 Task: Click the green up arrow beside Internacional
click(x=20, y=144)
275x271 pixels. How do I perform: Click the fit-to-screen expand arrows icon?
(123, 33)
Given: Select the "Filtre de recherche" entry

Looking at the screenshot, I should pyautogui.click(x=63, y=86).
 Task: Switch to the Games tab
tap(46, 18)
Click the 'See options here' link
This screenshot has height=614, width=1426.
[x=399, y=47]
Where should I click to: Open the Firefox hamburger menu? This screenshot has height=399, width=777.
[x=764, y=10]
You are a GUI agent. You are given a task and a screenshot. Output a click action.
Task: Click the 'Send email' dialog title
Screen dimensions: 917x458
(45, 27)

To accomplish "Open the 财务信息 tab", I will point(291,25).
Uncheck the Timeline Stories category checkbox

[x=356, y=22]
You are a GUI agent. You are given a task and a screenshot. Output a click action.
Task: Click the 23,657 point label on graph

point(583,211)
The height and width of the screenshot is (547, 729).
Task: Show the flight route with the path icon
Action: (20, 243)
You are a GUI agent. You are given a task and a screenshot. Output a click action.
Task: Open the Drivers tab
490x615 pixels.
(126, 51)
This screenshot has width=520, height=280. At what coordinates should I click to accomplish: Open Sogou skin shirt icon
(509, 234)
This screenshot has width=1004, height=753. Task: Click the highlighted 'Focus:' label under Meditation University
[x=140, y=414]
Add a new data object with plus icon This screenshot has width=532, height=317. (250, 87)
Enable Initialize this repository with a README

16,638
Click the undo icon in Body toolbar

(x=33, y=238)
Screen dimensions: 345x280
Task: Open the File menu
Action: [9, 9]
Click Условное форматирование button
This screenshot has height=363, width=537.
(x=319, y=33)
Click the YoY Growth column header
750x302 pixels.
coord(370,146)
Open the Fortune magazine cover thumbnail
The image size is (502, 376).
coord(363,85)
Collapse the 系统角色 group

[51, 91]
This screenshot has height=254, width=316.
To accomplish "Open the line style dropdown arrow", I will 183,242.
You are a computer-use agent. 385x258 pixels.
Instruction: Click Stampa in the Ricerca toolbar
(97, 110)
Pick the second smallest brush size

========================

◆ **Exercise requirements**
Can you repeat, word for word, every line above from the one containing "This screenshot has height=614, width=1426." down to the one containing "Task: Click the 'Send email' dialog title", including both?

◆ **Written response**
This screenshot has height=614, width=1426.
[x=399, y=47]
Where should I click to: Open the Firefox hamburger menu? This screenshot has height=399, width=777.
[x=764, y=10]
You are a GUI agent. You are given a task and a screenshot. Output a click action.
Task: Click the 'Send email' dialog title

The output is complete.